**THE TASK**
Copy out each line of the data that includes the string "toolbar".

(Extracted data entries)

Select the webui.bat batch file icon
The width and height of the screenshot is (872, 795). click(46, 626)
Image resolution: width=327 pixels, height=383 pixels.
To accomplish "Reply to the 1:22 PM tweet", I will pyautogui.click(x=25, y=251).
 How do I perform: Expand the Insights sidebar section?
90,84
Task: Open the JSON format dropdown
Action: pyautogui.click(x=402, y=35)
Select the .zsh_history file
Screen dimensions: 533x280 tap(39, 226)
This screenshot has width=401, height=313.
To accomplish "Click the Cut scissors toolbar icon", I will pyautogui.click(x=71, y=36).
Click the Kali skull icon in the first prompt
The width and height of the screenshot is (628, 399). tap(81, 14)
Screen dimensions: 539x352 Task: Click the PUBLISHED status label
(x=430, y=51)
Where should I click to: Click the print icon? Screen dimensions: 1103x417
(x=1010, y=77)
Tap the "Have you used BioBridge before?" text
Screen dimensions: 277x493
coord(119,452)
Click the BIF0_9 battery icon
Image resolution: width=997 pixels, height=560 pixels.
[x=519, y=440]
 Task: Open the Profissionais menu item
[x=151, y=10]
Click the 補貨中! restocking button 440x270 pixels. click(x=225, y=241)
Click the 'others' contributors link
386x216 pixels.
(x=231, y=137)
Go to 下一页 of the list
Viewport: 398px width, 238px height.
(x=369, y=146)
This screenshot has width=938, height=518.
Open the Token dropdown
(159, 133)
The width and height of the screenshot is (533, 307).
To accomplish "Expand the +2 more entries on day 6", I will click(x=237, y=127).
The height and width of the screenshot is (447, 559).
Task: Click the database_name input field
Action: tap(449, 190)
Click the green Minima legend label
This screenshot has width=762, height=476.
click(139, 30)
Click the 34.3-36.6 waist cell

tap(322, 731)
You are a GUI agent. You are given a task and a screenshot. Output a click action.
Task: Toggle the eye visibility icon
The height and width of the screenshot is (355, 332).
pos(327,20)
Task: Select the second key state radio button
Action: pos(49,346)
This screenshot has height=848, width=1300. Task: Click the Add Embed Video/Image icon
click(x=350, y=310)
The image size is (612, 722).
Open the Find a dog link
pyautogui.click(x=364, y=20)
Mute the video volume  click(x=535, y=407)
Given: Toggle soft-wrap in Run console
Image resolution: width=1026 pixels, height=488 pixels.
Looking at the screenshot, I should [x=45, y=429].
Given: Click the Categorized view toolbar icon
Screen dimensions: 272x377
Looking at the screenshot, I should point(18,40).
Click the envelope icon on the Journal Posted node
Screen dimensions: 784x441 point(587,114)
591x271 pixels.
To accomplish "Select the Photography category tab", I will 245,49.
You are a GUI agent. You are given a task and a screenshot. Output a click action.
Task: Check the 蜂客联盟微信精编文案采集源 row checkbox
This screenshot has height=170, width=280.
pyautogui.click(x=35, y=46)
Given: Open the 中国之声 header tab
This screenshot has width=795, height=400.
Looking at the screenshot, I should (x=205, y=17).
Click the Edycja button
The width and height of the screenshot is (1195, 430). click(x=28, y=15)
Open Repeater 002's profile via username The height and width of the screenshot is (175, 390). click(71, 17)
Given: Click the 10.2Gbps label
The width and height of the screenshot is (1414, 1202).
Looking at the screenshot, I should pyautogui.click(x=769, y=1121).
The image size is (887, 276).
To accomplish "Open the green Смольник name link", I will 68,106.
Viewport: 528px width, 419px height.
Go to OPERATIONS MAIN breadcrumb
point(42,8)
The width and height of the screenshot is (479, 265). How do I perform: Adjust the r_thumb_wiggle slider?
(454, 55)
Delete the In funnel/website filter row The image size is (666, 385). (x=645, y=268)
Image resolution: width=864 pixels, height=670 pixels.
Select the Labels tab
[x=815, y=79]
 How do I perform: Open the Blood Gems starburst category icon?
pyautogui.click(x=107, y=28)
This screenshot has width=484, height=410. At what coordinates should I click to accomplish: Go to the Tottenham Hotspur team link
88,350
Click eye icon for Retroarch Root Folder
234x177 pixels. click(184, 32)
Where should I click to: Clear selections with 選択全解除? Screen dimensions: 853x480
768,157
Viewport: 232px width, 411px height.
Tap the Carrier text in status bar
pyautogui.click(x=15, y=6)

**RESPONSE TO THIS EXERCISE**
To accomplish "Click the Cut scissors toolbar icon", I will pyautogui.click(x=71, y=36).
Given: Click the Categorized view toolbar icon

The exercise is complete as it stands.